[STORED DATA Boundary: Start]

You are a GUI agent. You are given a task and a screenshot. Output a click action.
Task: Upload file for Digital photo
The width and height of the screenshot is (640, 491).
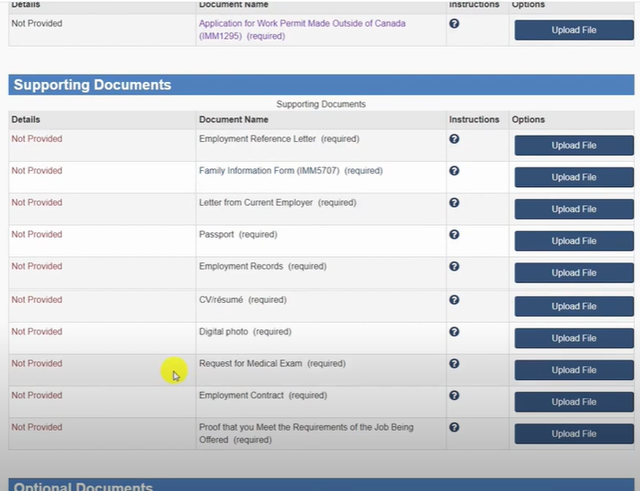(573, 338)
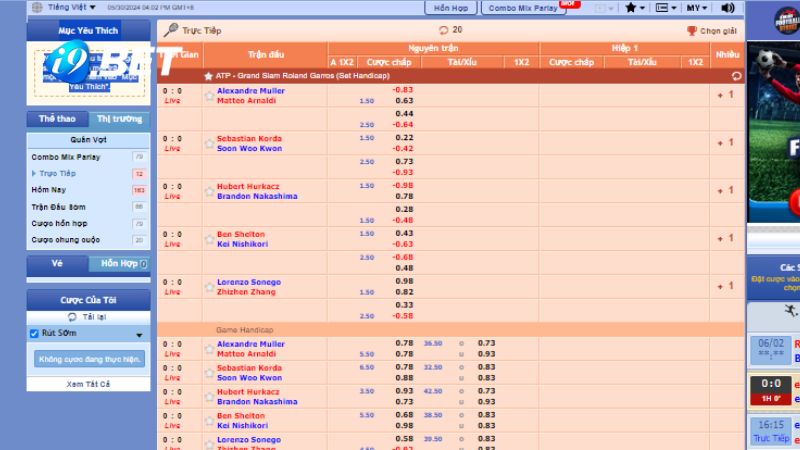Screen dimensions: 800x450
Task: Toggle favorite star for Hubert Hurkacz match
Action: [x=210, y=191]
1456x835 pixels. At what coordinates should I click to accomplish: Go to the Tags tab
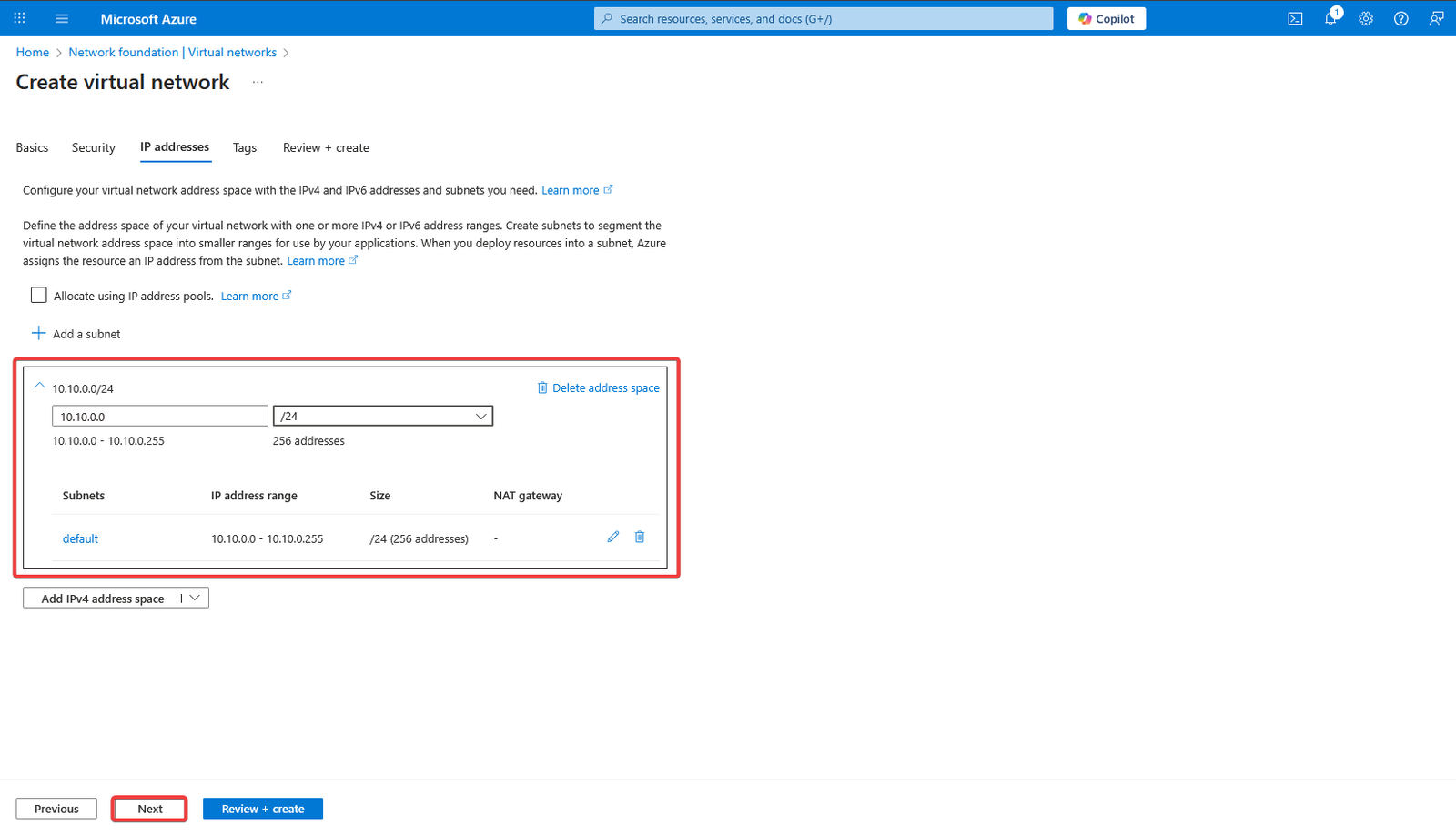[x=245, y=147]
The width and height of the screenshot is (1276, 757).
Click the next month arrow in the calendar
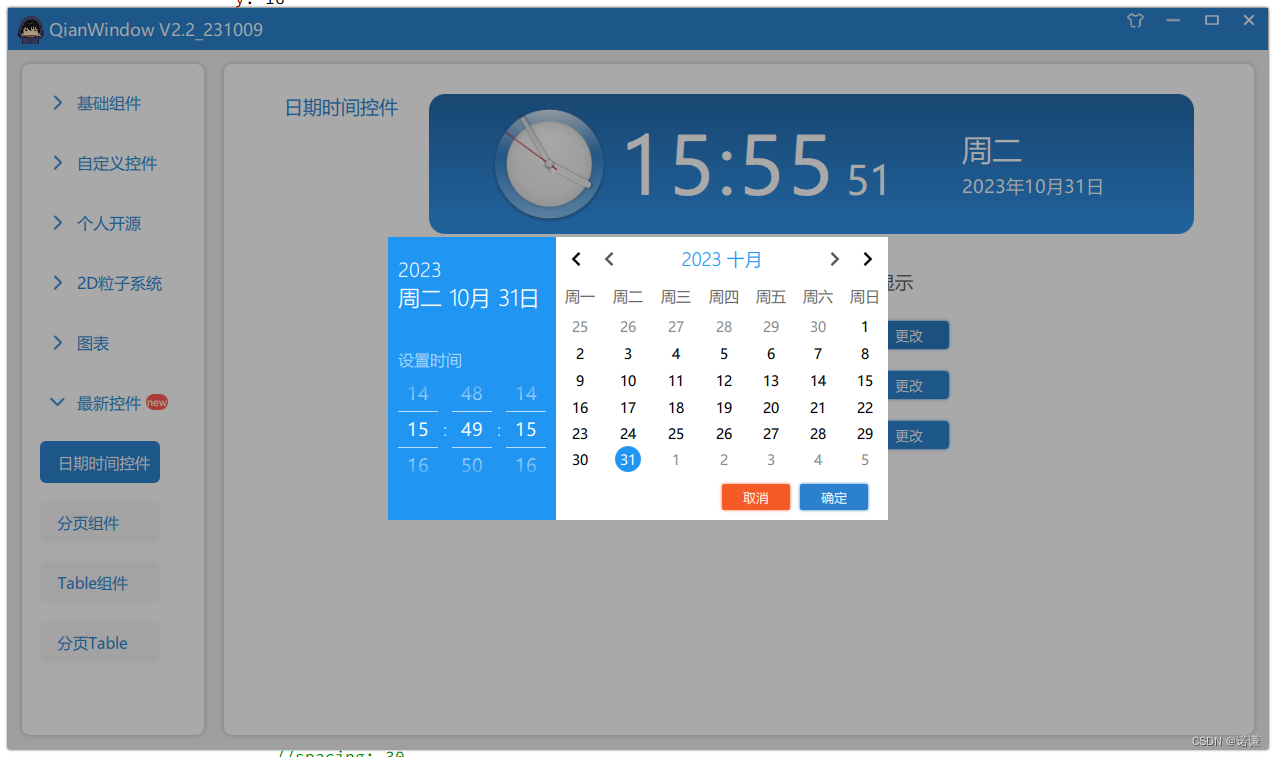835,259
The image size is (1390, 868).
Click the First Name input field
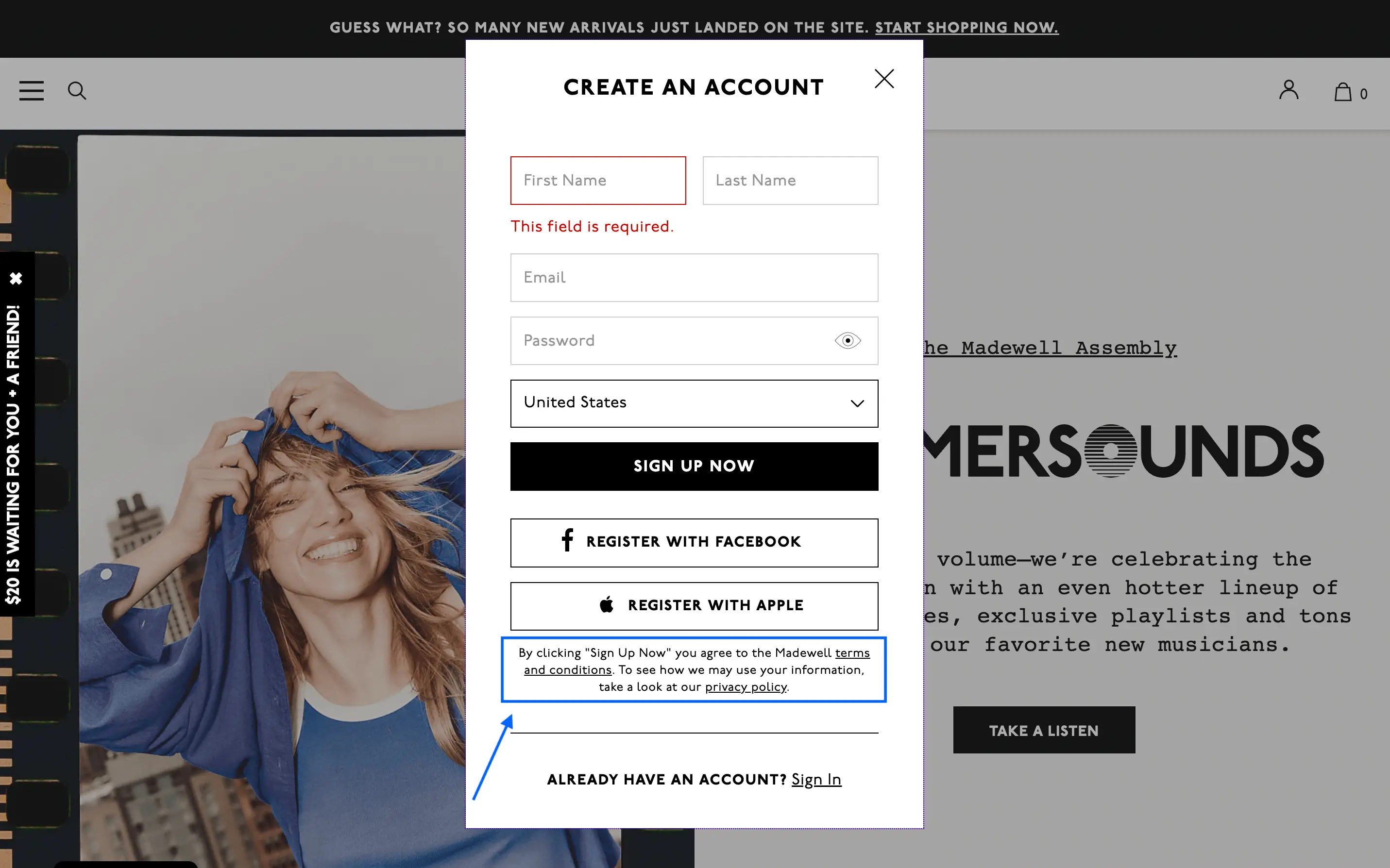coord(597,180)
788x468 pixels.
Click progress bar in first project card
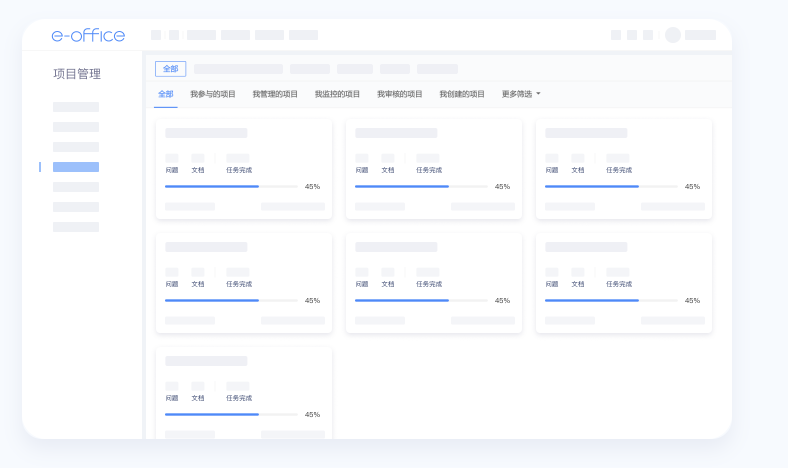(231, 186)
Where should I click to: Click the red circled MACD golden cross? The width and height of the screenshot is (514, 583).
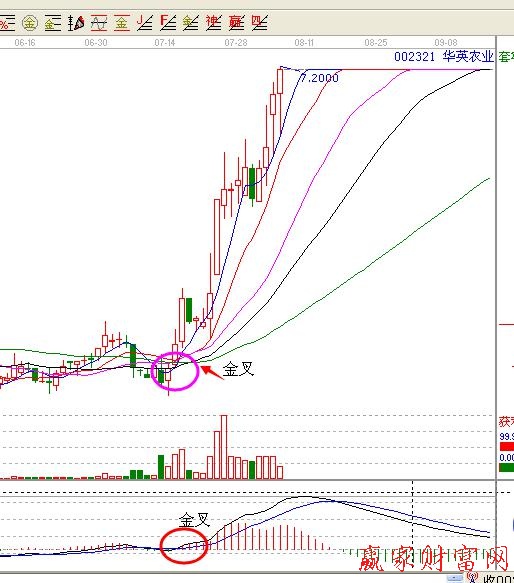point(184,546)
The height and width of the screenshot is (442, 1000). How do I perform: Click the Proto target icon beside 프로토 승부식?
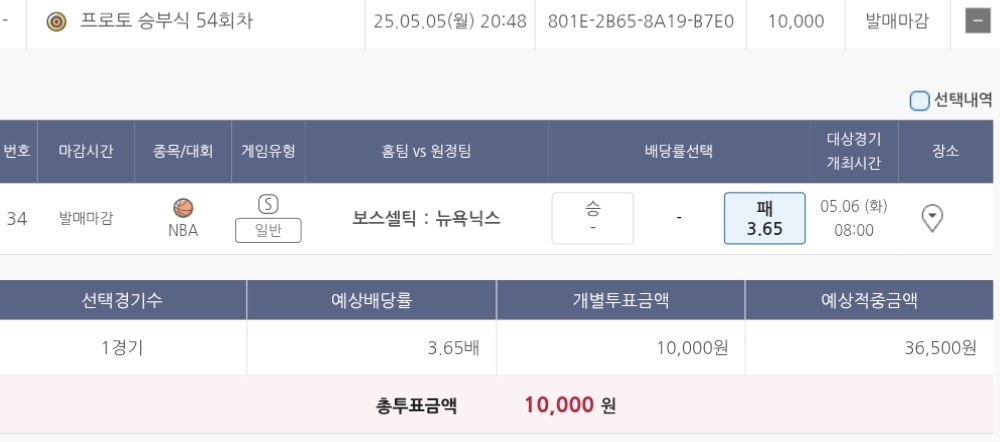coord(57,21)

[STORED DATA Boundary: End]

[WORK ORDER]
The answer consists solely of the lines from the one holding "1456x835 pixels. At" through the final line of the records, both ends included, each duplicated exactly. Leave images out.

[SOLUTION TO THE PROBLEM]
1456x835 pixels. At what coordinates should I click to accomplish: Go to the Tags tab
[x=245, y=147]
The width and height of the screenshot is (1276, 757).
Click the next month arrow in the calendar
835,259
The image size is (1390, 868).
Click the First Name input field
coord(597,180)
788x468 pixels.
Click progress bar in first project card
(231, 186)
Where should I click to: Click the red circled MACD golden cross? The width and height of the screenshot is (514, 583).
point(184,546)
The height and width of the screenshot is (442, 1000). How do I perform: Click the Proto target icon beside 프로토 승부식?
coord(57,21)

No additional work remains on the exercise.